One can embed $\mathcal{O}_{\mathcal{E}}$ into $W(R)\subset A_{cris}$ by sending $u\mapsto [\underline{\pi}]$ ($\underline{\pi}=(\pi,\pi^{1/p}, \cdots)$). In this paper, Kisin defines $\mathcal{E}^{un}$ as the maximal unramified extension of $\mathcal{E}=Frac(\mathcal{O}_{\mathcal{E}})$ contained in $W(Frac(R))[1/p]$ and $\mathfrak{S}^{un}:=\mathcal{O}_{\mathcal{E}^{un}}\cap W(R)$ (which must be done by Breuil earlier).

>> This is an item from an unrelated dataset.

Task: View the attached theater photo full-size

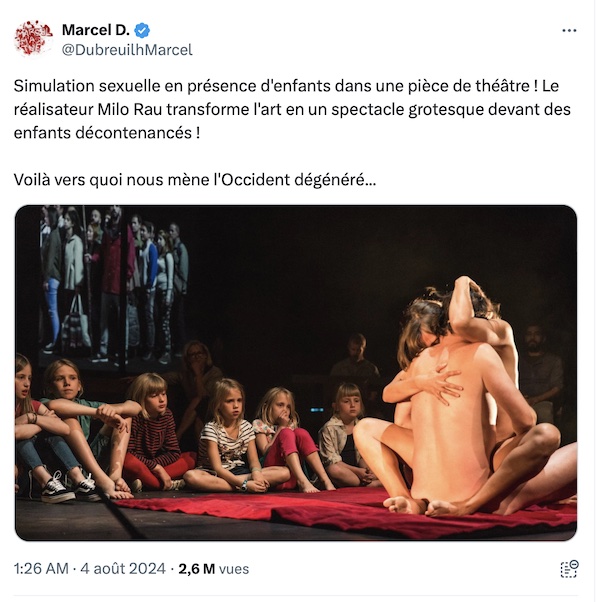Action: 296,373
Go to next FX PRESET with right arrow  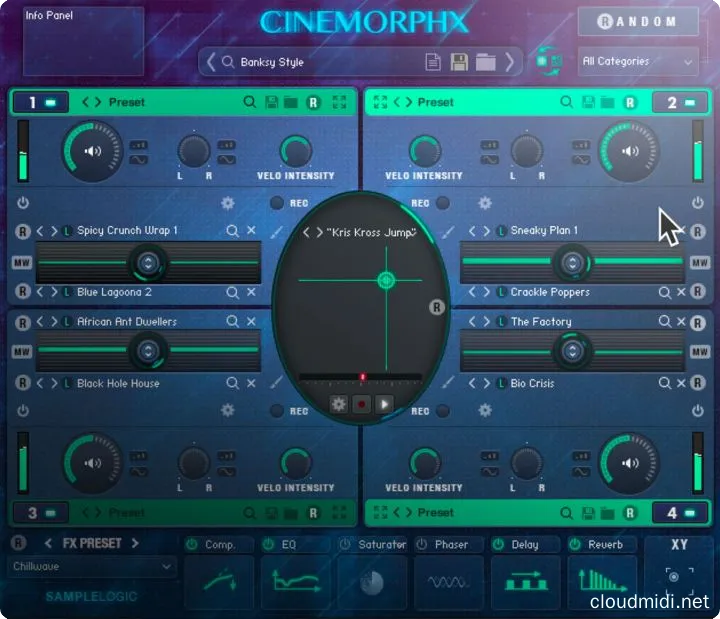pyautogui.click(x=137, y=543)
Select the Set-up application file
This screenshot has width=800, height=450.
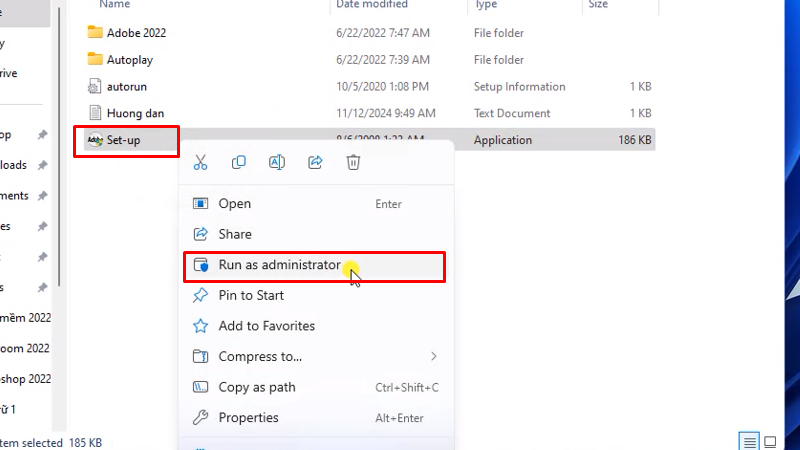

Here is my question. Consider $\mathfrak{S}^{un}$ as a subring of $A_{cris}$ by composing the Frobenius on $\mathfrak{S}^{un}$ and the inclusion to $W(R)$ as above.(In particular, $u\mapsto [\underline{\pi}]^p$) In the same paper of Kisin, it says that $\mathfrak{S}^{un}\cap pA_{cris}=p\mathfrak{S}^{un}$ when $p>2$.(proof of Theorem 2.2.7.) Why is this true? He mentions a paper of Brueil(proof of 3.3.2.), but I don't see why this helps the assertion. Also, the structure of $\mathfrak{S}^{un}$ is somewhat mysterious to me. Naively it should be a subring of $\mathcal{O}_{\mathcal{E}^{un}}$ consists of elements "without $u$ in the denominator", as $\mathcal{O}_{\mathcal{E}^{un}}$ is a DVR with residue field $k((u))^{sep}$. However, as the residue field is not perfect, this description is not concrete.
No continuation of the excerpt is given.